I have been talking with mentors and friends and, behind closed doors, the question that keeps coming up — one that we don't want to respond to because often it is brought up to divert a conversation away from state-sanctioned violence experienced by black people — is: "What about Black on Black crime?"
Black on black crime is what many black women, transgender and cisgender, have to fight against on the regular. These women are at the marches, giving speeches, organizing die-ins, working their asses off (on and off stage), naming white-supremacy, naming the systemic violence that affect us all black people, and are still prone to violence. Our support as black men isn't reciprocated.

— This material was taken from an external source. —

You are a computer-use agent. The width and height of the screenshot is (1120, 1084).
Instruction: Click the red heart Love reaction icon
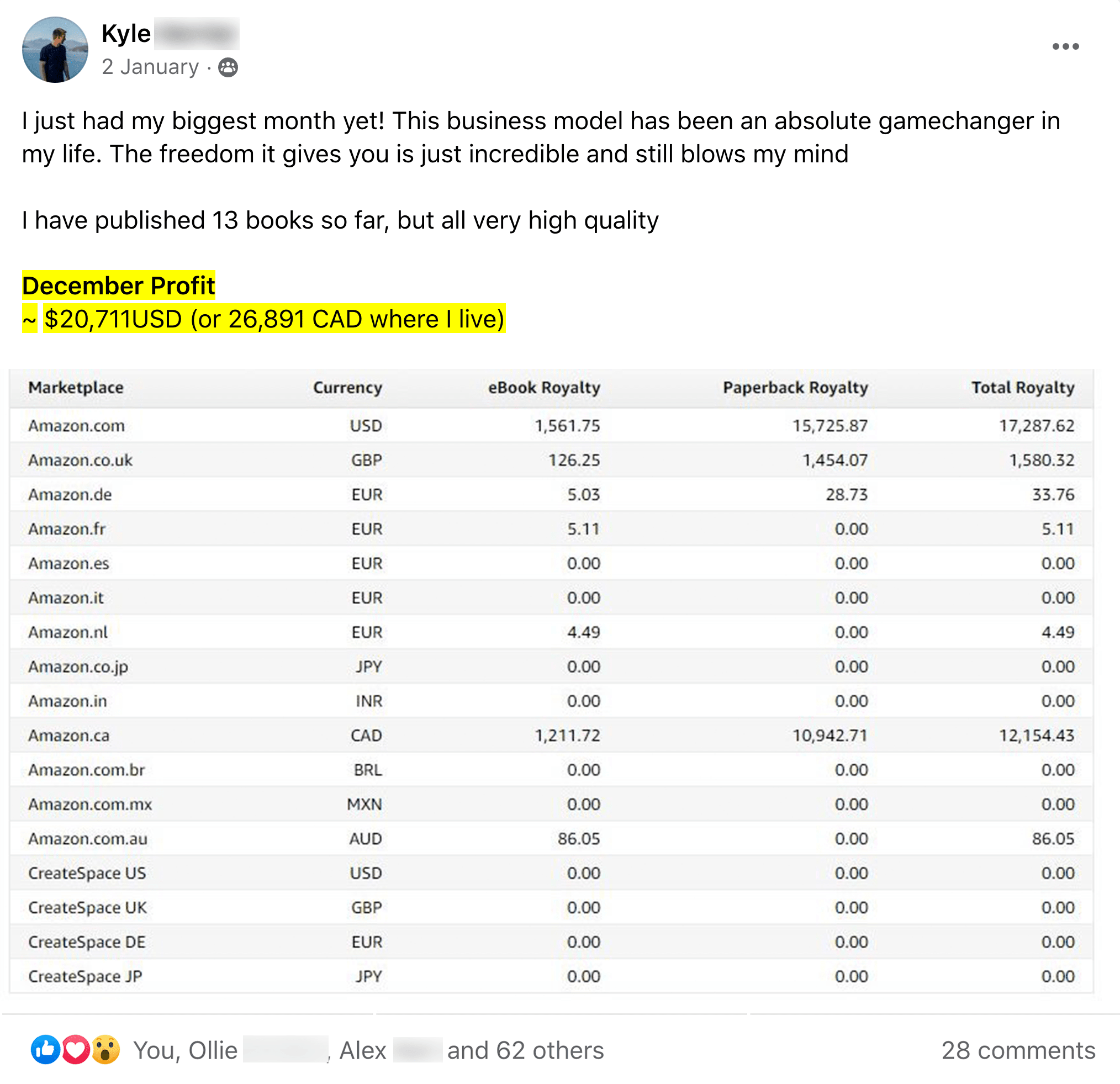[76, 1049]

It takes courage and fierceness to move from individual to collective solidarity and liberation.
Are black men speaking about sexual violence and rape culture? Or is it easier to wait for a black woman to make it a priority? Why aren't we holding space for black women? Where are the banners and hashtags? Why did we need two men to tell us what so many women have been saying forever? It's because we only value segments of the "we."
Black love is a liberatory politic that demands we take seriously the "we" who are carried with us always. It takes courage and fierceness to move from individual to collective solidarity and liberation. But liberation requires transformation. Can we commit to that? Can we commit to this kind of liberatory love? If we are to be free, we must.
Liberation requires transformation.
AY: As many are unable to extricate the honorable fictional Cliff Huxtable from the despicable actions of real life Bill Cosby, I want to invite us to leave them as one a bit longer. What if we acknowledge that a well-loved man with an honorable career and seemingly loving family is also capable of committing horrible violence against women?
We don't have step in to a fantasy world to ponder this, we just have to admit that Bill Cosby, the revered Hollywood actor who has been married for 50 years, is a black icon and a rapist. Hard, I know.
It's a hard conversation for men because it forces them to see a bit more of themselves in the story. It's terrifying for black women because what it really addresses is the ability to see our abusers in a nuanced fashion, which is often how we experience them. Many of us are fearful of the same men who organize alongside us for black liberation. Men with power in the movement. Men who have done great work towards black liberation. We have been silenced, shamed, assaulted and raped by these very men. We wonder if anyone besides us can hold those competing truths simultaneously. We know it is imperative for our survival. All of our survival.